La missive de Pierre Bretevil, février 2013

α) Le dispositif Duflot

Afin d’inciter à la construction de logements neufs dans les zones où il existe une demande locative forte, un nouveau dispositif d’investissement immobilier, dénommé « dispositif Duflot » a été instauré par la loi de finances pour 2013 (loi n° 2012-1509 du 29 décembre 2012, Journal Officiel du 30 décembre).
Il s’agit d’une réduction d’impôt sur le revenu accordée aux contribuables, personnes physiques, domiciliés en France qui acquièrent, directement ou par l’intermédiaire d’une société non soumise à l’impôt sur les sociétés, un logement neuf ou en l’état futur d’achèvement entre le 1er janvier 2013 et le 31 décembre 2016, à certaines conditions.

•    La durée de location du bien

Les acquéreurs s’engagent à louer vide leur bien immobilier à usage d’habitation principale dans les 12 mois qui suivent l’acquisition ou l’achèvement, pendant au moins 9 ans.
Le droit de propriété ne peut pas être démembré (usufruit /nue-propriété) pendant la période d’engagement de location, sauf en cas de décès.

•    Le locataire

La location ne peut pas être conclue avec un membre du foyer fiscal, un ascendant ou descendant du propriétaire. Elle ne peut pas non plus être conclue au profit d’un des associés de la société acquéreur ni même avec un membre de son foyer fiscal, un ascendant ou descendant.

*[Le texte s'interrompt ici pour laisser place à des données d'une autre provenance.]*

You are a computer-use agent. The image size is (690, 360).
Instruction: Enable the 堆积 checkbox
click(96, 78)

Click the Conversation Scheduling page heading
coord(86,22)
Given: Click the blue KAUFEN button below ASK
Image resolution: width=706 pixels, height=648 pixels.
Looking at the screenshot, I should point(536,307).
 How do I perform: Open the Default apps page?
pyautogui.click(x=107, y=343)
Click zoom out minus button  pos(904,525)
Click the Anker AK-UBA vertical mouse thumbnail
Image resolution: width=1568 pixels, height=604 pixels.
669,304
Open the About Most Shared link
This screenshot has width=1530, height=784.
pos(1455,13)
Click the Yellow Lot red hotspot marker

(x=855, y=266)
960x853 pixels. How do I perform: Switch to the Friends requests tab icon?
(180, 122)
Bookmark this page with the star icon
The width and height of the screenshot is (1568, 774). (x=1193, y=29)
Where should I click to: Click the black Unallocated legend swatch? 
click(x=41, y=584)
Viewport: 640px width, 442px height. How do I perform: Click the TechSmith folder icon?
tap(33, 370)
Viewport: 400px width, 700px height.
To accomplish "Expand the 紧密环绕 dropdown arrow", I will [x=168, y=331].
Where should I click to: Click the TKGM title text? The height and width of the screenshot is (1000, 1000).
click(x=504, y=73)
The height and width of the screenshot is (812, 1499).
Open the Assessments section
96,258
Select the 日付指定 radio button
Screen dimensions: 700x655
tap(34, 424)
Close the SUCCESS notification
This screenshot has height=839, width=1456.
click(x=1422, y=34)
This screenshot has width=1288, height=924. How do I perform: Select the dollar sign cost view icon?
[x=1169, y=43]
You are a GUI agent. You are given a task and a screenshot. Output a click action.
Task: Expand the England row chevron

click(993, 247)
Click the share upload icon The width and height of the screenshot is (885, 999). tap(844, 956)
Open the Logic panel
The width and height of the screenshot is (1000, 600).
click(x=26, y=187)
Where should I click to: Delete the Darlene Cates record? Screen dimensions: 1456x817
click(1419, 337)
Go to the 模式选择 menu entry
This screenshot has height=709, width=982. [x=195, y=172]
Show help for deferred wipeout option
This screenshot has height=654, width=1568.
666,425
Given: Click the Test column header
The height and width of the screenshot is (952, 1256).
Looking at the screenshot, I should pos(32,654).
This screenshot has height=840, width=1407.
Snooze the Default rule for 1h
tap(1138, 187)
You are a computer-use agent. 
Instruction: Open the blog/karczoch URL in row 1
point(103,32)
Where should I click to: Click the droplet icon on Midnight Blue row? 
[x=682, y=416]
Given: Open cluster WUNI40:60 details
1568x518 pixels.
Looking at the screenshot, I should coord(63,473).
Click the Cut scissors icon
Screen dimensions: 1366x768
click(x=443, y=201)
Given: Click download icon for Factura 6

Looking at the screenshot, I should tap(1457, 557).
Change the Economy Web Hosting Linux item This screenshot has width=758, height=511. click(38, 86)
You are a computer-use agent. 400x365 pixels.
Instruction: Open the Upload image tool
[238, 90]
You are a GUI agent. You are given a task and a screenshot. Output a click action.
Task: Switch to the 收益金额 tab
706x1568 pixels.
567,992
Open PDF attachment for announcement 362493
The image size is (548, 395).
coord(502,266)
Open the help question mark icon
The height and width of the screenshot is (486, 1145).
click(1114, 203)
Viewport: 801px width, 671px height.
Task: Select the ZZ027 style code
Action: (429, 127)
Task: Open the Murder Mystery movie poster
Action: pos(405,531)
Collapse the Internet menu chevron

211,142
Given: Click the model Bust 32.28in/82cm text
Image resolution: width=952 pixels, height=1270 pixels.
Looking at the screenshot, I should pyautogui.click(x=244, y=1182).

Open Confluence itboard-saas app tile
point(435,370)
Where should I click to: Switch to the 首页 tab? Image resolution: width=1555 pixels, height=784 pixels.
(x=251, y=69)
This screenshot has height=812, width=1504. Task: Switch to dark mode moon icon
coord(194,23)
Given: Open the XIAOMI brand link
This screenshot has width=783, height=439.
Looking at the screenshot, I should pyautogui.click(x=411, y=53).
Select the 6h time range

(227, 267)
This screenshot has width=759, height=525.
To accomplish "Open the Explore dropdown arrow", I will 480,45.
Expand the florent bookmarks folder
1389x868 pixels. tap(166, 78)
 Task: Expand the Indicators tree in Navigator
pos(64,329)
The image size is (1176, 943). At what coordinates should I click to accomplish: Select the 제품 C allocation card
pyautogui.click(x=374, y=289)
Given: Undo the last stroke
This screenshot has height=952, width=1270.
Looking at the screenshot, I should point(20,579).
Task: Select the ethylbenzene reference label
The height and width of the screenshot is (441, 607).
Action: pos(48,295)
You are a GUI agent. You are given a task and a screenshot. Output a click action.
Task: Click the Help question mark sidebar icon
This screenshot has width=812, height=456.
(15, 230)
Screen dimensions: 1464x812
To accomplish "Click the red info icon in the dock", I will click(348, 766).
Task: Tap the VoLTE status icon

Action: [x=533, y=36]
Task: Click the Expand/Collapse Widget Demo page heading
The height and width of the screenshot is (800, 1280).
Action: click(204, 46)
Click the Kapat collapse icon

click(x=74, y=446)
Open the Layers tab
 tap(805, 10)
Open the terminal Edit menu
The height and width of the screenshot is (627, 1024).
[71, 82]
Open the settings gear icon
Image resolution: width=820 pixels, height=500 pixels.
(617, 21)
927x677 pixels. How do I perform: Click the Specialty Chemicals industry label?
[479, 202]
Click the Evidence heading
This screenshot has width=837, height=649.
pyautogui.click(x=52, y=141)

•    Les loyers, les ressources du locataire et les zones géographiques

Il existe des plafonds de loyers et de ressources pour le locataire, qui sont appréciés à la date de la conclusion du bail, en tenant compte de la localisation du logement et de sa surface.

  • Les loyers

Les plafonds maximum de loyers mensuels par mètre carré (charges non comprises) sont fixés à :

    • 16.52 euros en zone A bis,
    • 12.27 euros dans le reste de la zone A
    • 9.88 euros en zone B1
    • 8.59 euros en zone B2.

Ces plafonds sont révisés chaque année en fonction de l’indice de référence de loyers (IRL).
A ces plafonds de loyers, il est ensuite appliqué un « coefficient multiplicateur » calculé selon la formule suivante : 0,7 + 19/S (S = la surface du logement)
Le coefficient ainsi obtenu est arrondi à la 2e décimale la plus proche et ne peut excéder 1,2.
La surface à prendre en compte s’entend de la surface habitable augmentée de la moitié de la surface des annexes dans la limite de 8m2 par logement.
Attention toutefois, les plafonds de loyer peuvent être réduits par le représentant de l’Etat dans la région après avis du Comité régional de l’habitat afin d’être adaptés aux particularités des marchés locatifs locaux.

  • Les ressources

Les revenus du locataire doivent être inférieurs à des plafonds de ressources déterminés en fonction du lieu de situation du logement et de la composition du ménage. Par exemple, pour un couple vivant à Paris (zone A bis) ayant un enfant à charge, le plafond des ressources est de 71.515 euros.
Les ressources du locataire s’entendent du revenu fiscal de référence figurant sur l’avis d’imposition sur le revenu établi au titre de l’avant-dernière année précédant celle de la signature du contrat de location.

  • Les zones géographiques concernées

Jusqu’au 30 juin 2013, les zones géographiques à prendre en compte sont les zones A bis, A, B1 et B2 (par exemple Paris et certaines communes d’Ile-de-France). La zone C en est exclue. Après le 30 juin 2013, les communes classées en zone B2 devront avoir obtenu un agrément pour pouvoir être éligibles à ce dispositif.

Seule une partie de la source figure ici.